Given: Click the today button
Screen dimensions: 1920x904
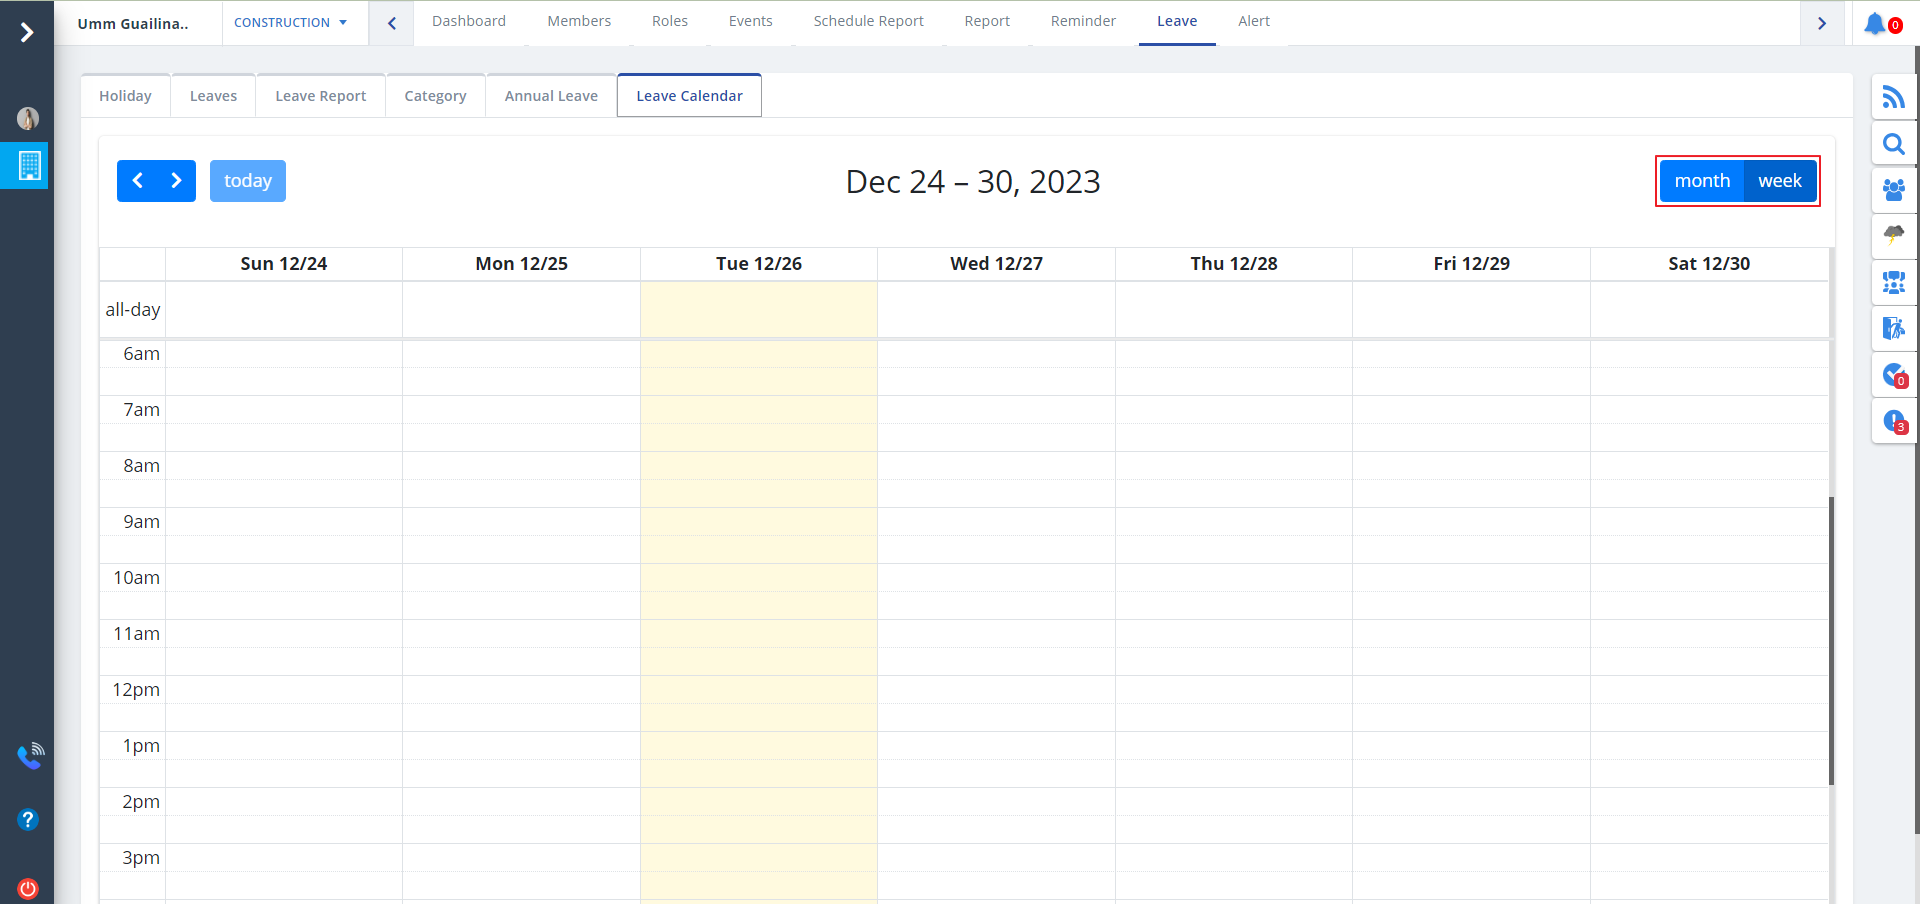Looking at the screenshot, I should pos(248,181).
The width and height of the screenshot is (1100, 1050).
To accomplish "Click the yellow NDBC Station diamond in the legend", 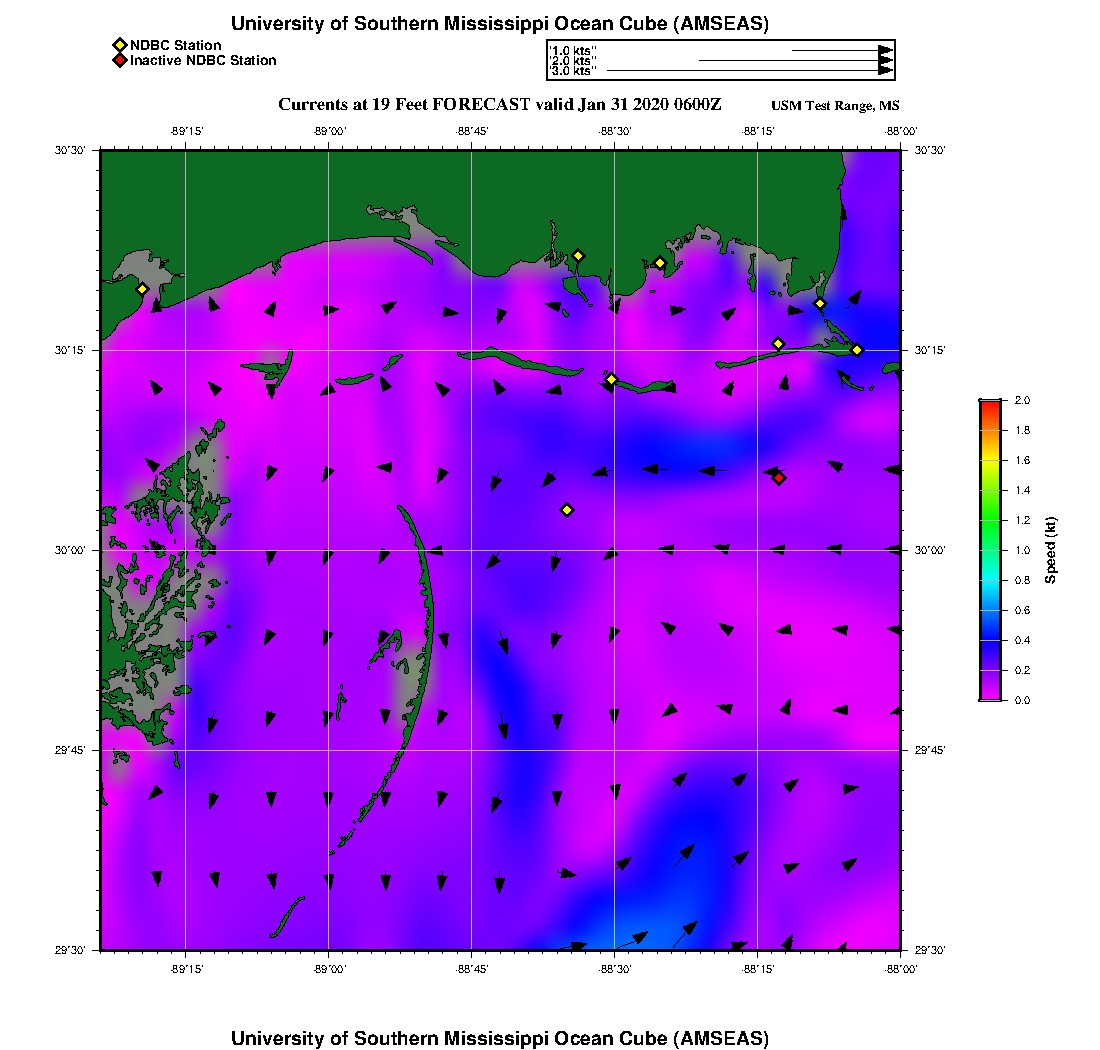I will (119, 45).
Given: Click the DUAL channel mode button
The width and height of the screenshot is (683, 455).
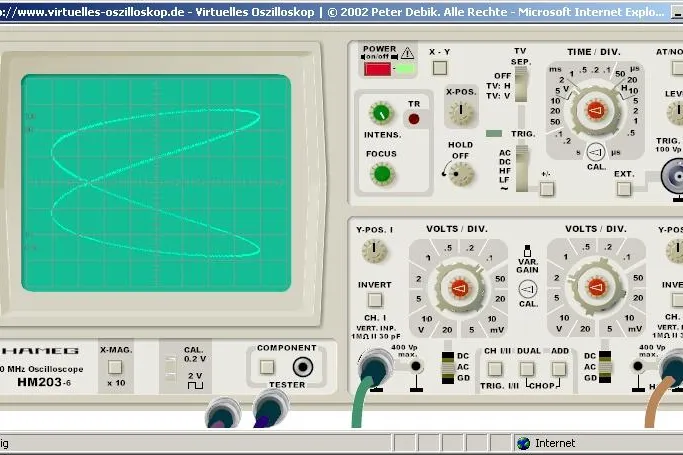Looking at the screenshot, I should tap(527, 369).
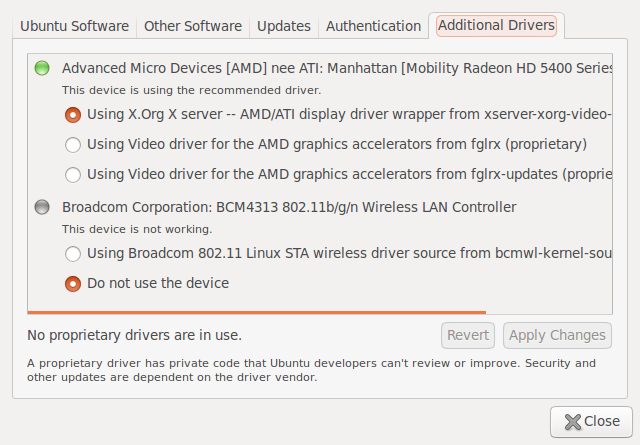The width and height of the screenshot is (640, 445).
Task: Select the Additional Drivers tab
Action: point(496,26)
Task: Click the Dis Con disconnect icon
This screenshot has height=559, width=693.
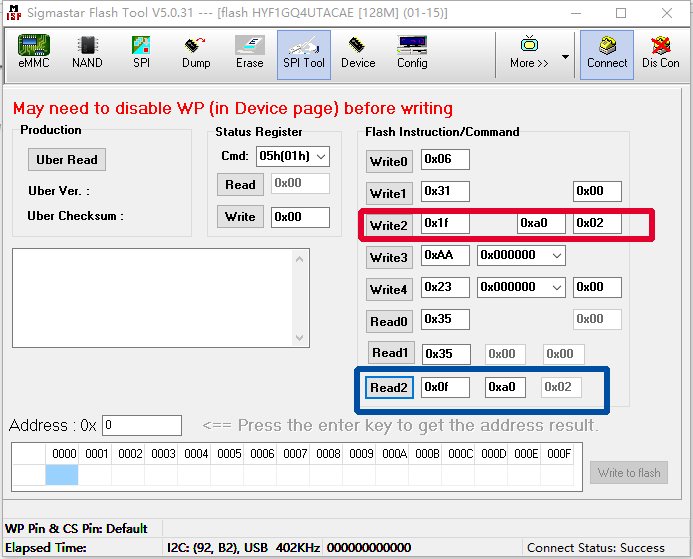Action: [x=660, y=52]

---

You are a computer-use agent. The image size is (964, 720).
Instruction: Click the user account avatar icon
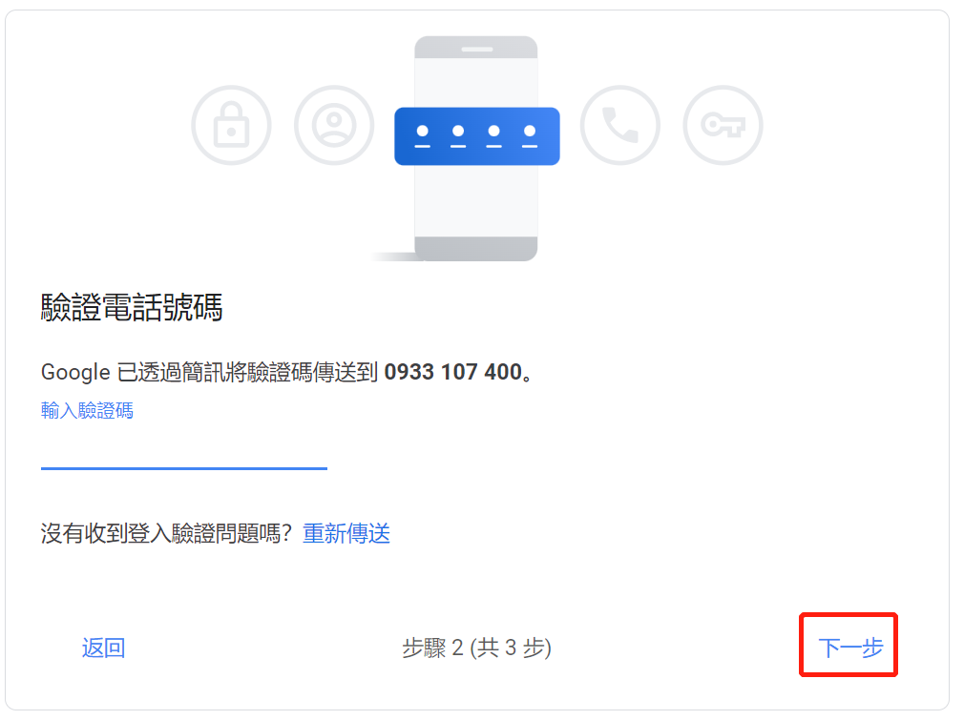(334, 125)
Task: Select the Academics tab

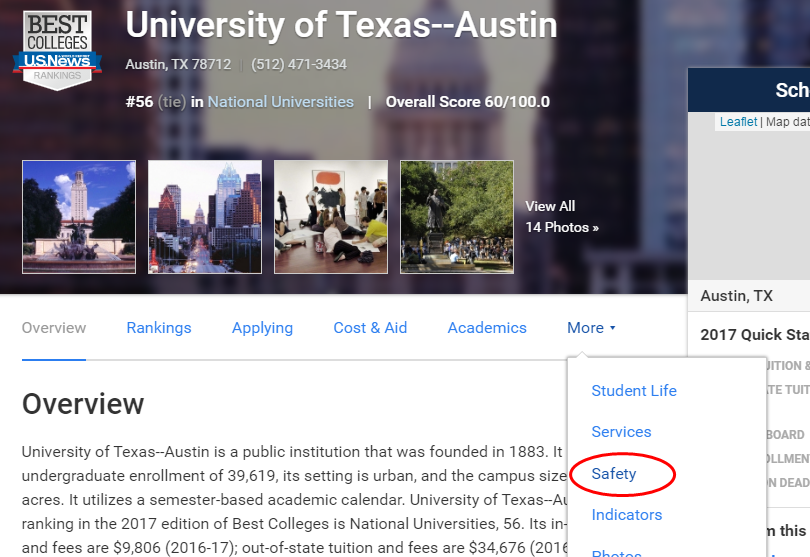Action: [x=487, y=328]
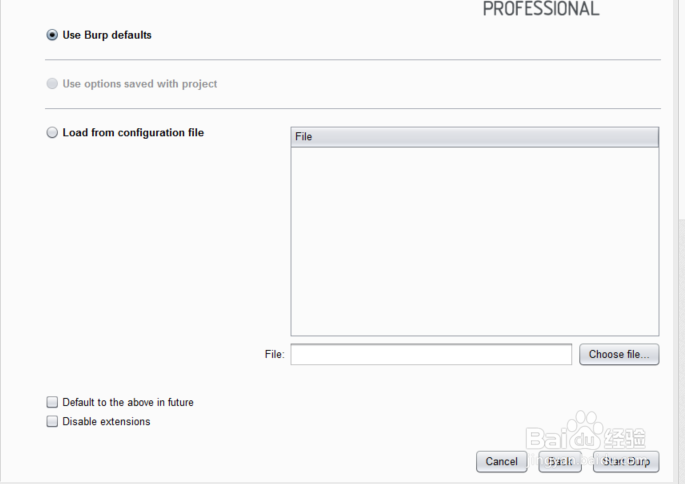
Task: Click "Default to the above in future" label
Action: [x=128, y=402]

What you need to do
Check every line of the data, and copy the ones that contain "button".

Reply to the exercise
Given: Click the today button
Given: Click the DUAL channel mode button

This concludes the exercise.